Instructions for the task: Leave out pictures; repeat exactly the lines from the "How do I perform: Click" line through the last of the data below.

╔══

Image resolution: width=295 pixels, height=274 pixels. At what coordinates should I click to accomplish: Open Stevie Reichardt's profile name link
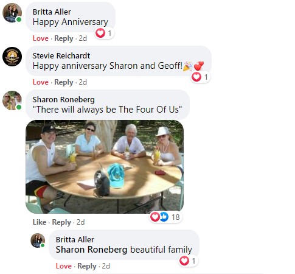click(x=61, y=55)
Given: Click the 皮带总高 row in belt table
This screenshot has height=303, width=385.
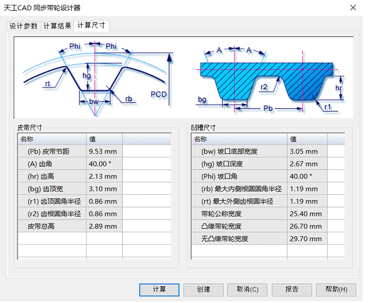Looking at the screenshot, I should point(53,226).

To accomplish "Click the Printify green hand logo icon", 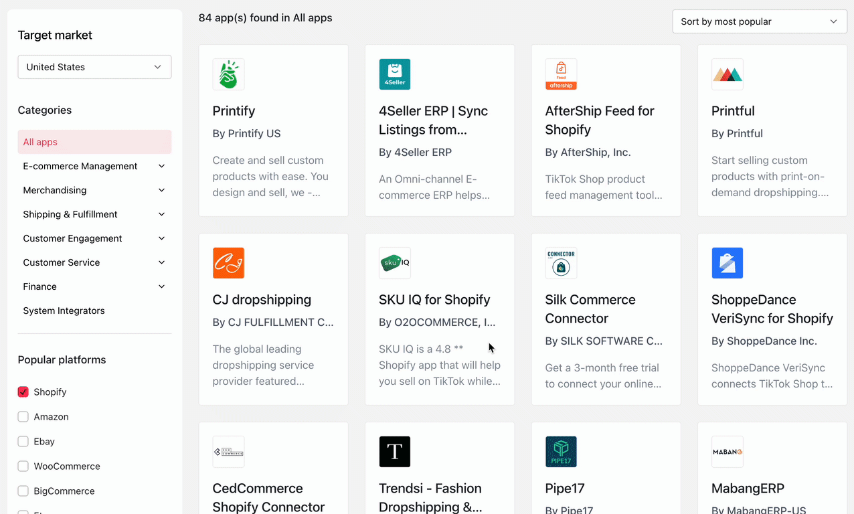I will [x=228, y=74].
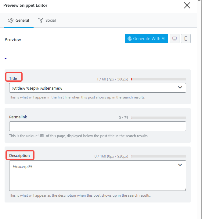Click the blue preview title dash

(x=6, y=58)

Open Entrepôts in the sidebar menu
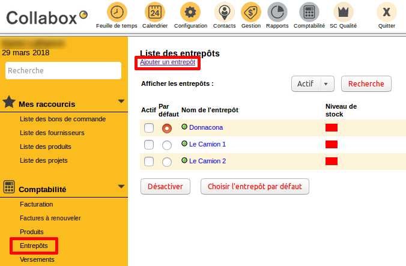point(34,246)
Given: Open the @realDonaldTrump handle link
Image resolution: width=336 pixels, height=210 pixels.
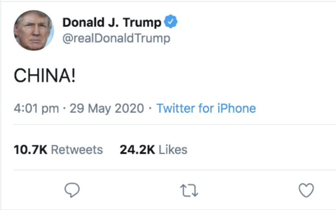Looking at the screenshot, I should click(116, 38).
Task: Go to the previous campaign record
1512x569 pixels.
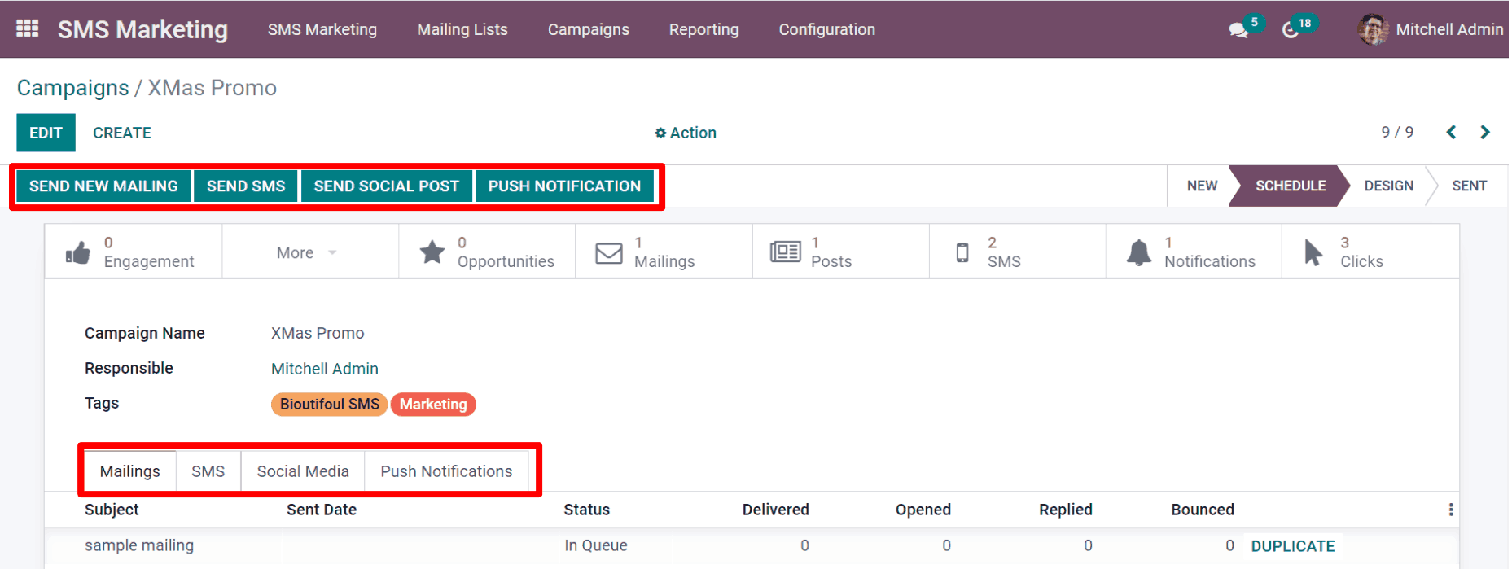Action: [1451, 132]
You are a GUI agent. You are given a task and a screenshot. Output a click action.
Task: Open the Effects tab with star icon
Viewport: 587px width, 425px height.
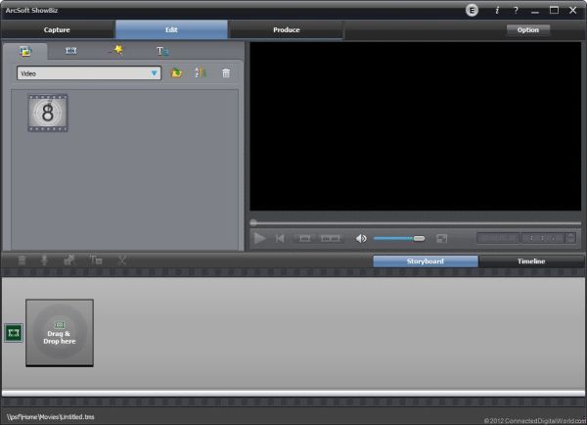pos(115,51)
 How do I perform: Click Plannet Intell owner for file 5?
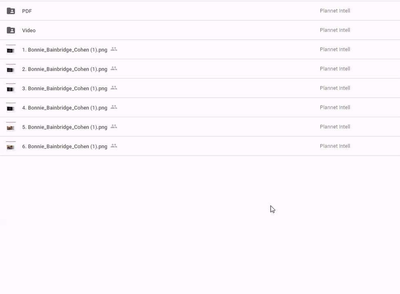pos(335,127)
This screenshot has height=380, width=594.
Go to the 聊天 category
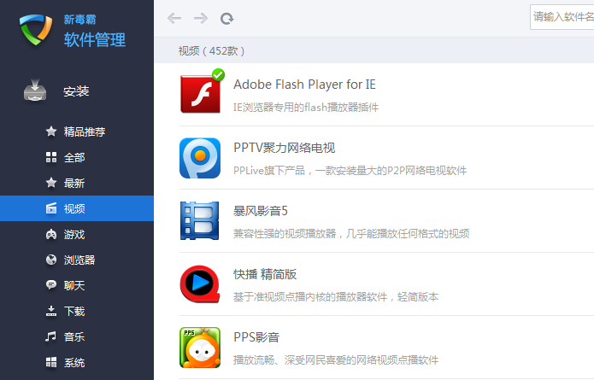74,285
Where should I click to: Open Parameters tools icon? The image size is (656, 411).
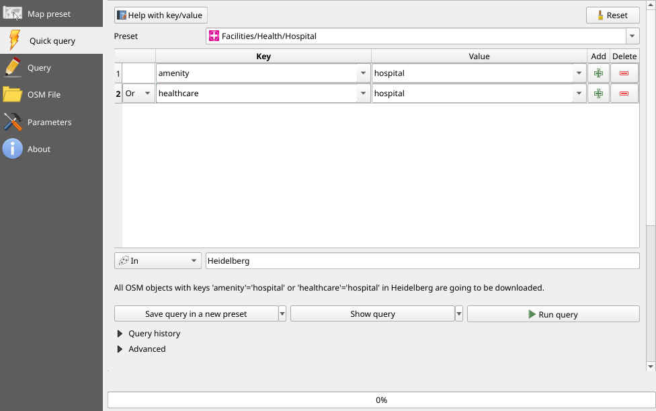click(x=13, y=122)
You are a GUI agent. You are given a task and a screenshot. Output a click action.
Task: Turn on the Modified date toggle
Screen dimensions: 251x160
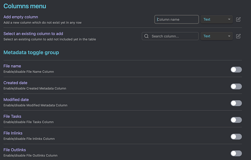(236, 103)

╚══

Solution below:
 How do I perform: Click Plannet Intell owner for file 5?
pos(335,127)
This screenshot has height=380, width=594.
Go to the 聊天 category
74,285
Where should I click to: Open Parameters tools icon? The image size is (656, 411).
click(x=13, y=122)
You are a GUI agent. You are given a task and a screenshot. Output a click action.
Task: Turn on the Modified date toggle
Screen dimensions: 251x160
(236, 103)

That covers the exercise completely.